● Texto proporcionado:
Somos una subjetividad corpórea y movediza que va mutando las preferencias y contrapreferencias en las que se autoconfigura según el medio ambiente en el que radique y las vicisitudes con las que colisione. Heidegger desmenuzaba con su habitual cripticismo que el ente que somos siempre está en una situación, y esa situación, que hace que el ente difiera en función de la situación, es el ser ahí. A ese ser ahí lo llamó Dasein. Ortega advirtió que «la vida es el dinamismo dramático entre el mundo y yo». Un mundo que me encuentro hecho, añado yo, aunque en perpetua metamorfosis, igual que el yo que cae en él y en él se va determinando con sus actos volitivos. A medida que vamos instalándonos en el mundo con nuestras decisiones, acciones y omisiones también vamos configurando el mundo en que nos instalamos con ellas. Cedo la palabra a George Steiner para que esclarezca qué mundo nos encontramos al nacer. En Nostalgia de lo absoluto admite que «en lo más profundo de su ser y de su historia, el ser humano es un compuesto dividido de elementos biológica y socioculturamente adquiridos. Es la interacción entre las constricciones biológicas, por una parte, y las variables socioculturales, por otra, lo que determina nuestra condición. Esta interacción es en todo punto dinámica porque el entorno, cuando choca con la biología humana, es modificado por las actividades sociales y culturales del hombre».

● Información proporcionada:
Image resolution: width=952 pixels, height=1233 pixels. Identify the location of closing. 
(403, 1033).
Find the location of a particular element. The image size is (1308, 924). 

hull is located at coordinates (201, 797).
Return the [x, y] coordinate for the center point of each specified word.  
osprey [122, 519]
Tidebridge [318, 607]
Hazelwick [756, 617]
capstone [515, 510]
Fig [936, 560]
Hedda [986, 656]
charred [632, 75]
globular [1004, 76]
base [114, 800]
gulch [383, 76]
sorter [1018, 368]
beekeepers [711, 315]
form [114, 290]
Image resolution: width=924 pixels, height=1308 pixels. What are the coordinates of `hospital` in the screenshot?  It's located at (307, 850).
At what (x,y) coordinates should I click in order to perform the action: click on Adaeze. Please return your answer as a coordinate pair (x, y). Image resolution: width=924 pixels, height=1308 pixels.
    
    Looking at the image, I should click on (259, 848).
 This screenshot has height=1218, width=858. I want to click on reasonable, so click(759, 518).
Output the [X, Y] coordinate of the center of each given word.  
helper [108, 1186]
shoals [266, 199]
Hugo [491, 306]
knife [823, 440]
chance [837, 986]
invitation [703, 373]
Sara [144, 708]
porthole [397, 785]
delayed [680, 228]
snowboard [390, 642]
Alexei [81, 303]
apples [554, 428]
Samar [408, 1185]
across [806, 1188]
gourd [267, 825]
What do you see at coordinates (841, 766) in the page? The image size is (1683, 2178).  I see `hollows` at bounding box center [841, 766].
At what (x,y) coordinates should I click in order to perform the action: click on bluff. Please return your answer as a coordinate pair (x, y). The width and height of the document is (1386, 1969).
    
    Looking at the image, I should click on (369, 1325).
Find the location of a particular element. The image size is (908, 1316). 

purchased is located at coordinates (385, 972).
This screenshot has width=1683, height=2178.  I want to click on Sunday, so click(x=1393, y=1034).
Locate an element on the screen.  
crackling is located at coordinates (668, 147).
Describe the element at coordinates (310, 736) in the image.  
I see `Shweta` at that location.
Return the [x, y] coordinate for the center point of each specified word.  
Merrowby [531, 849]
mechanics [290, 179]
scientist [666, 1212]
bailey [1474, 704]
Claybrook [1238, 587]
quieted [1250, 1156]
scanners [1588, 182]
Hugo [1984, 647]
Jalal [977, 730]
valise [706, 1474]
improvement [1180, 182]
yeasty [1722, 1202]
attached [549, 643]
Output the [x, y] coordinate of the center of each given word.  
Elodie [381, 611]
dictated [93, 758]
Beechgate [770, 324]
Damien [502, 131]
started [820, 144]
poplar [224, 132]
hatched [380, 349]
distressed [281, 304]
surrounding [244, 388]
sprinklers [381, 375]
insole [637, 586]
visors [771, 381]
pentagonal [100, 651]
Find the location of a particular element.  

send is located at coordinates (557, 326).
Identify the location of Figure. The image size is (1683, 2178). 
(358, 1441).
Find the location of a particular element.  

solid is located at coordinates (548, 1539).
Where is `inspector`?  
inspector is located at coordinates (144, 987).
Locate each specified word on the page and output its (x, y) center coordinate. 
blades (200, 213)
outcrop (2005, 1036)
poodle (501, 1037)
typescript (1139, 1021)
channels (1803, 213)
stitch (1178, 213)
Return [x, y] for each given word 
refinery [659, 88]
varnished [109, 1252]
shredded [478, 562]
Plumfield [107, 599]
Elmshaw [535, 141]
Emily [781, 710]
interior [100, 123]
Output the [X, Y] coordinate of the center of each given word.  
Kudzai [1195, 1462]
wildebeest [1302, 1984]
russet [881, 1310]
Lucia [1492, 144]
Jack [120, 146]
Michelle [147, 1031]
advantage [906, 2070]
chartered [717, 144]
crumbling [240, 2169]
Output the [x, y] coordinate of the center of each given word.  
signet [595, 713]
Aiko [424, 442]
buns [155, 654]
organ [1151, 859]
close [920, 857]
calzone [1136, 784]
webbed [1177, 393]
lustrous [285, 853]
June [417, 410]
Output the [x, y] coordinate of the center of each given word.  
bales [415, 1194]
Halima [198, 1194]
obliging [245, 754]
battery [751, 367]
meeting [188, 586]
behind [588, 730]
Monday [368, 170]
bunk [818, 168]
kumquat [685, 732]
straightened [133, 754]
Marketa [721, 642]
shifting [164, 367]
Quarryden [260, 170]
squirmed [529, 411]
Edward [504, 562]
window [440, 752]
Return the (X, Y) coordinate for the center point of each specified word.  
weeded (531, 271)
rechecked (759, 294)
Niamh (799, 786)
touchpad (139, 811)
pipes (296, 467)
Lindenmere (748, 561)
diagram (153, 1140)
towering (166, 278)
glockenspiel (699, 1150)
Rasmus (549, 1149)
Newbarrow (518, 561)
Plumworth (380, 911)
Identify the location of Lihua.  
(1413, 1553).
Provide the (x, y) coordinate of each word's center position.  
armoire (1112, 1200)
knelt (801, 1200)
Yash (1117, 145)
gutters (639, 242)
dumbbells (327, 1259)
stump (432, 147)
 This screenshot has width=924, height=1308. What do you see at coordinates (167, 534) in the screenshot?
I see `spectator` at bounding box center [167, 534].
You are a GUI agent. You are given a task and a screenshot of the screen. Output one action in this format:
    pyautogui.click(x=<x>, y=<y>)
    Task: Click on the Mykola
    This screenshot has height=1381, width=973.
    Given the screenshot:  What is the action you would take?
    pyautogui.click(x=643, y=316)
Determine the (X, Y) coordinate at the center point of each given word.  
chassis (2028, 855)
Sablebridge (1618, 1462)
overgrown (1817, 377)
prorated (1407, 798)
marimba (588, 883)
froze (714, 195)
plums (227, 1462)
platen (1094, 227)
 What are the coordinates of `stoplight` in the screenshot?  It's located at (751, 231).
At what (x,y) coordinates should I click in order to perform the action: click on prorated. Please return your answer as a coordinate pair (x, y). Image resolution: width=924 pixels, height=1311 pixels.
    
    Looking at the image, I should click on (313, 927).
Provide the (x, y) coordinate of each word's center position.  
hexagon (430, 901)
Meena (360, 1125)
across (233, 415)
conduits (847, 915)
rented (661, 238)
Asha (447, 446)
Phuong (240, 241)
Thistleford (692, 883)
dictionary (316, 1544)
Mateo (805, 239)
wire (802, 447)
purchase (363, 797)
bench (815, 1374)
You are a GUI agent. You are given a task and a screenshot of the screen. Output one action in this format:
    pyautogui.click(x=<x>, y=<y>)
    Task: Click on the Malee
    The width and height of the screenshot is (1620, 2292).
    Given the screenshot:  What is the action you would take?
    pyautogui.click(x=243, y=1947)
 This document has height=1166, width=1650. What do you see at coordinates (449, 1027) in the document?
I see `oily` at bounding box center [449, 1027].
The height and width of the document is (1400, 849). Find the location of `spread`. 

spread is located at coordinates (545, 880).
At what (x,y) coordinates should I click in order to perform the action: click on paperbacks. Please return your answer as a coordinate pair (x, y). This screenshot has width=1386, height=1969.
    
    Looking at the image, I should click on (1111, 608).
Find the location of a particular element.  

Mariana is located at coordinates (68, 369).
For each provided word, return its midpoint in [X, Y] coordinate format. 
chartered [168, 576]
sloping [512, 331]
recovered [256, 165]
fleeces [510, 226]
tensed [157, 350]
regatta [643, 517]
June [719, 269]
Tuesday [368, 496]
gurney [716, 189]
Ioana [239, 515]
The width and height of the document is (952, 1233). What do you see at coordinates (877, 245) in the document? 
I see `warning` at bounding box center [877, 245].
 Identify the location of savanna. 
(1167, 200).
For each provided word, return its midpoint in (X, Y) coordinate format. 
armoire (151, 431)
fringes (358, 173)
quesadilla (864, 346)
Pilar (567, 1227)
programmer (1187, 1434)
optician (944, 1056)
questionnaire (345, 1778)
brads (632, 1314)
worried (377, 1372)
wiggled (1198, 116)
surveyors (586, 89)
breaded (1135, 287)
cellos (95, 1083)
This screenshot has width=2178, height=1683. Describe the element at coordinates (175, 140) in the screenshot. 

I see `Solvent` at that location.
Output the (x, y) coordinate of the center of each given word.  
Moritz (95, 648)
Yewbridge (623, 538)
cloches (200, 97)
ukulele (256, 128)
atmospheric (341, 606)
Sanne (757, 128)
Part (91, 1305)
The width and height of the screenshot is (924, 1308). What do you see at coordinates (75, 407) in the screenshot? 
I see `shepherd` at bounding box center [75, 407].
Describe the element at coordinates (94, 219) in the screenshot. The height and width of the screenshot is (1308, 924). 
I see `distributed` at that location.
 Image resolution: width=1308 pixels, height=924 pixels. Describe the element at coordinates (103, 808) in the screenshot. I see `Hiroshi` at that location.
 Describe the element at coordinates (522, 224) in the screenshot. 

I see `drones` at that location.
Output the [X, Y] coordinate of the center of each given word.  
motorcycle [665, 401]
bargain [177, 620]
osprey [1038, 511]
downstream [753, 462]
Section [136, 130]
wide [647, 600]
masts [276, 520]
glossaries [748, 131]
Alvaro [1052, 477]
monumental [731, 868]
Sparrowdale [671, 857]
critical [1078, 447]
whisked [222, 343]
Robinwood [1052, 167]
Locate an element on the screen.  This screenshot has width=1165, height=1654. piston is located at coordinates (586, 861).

● Tareas por realizar:
**a)** Indique si cada afirmación concuerda con el texto proporcionado y cite las palabras del texto que lo deciden. (i) Heidegger dio el nombre de Dasein al ser ahí. (ii) Ortega sostuvo que la vida es un equilibrio estático entre el mundo y el yo. (iii) La cita de Steiner procede de Nostalgia de lo absoluto.
**b)** Según la cita de Steiner en el texto proporcionado, ¿qué interacción determina nuestra condición?
Los registros provienen de otra fuente.

● Soluciones:
**a)**
(i) Sí: «A ese ser ahí lo llamó Dasein».
(ii) No: «la vida es el dinamismo dramático entre el mundo y yo».
(iii) Sí: «En Nostalgia de lo absoluto admite que».

**b)** La interacción entre las constricciones biológicas y las variables socioculturales.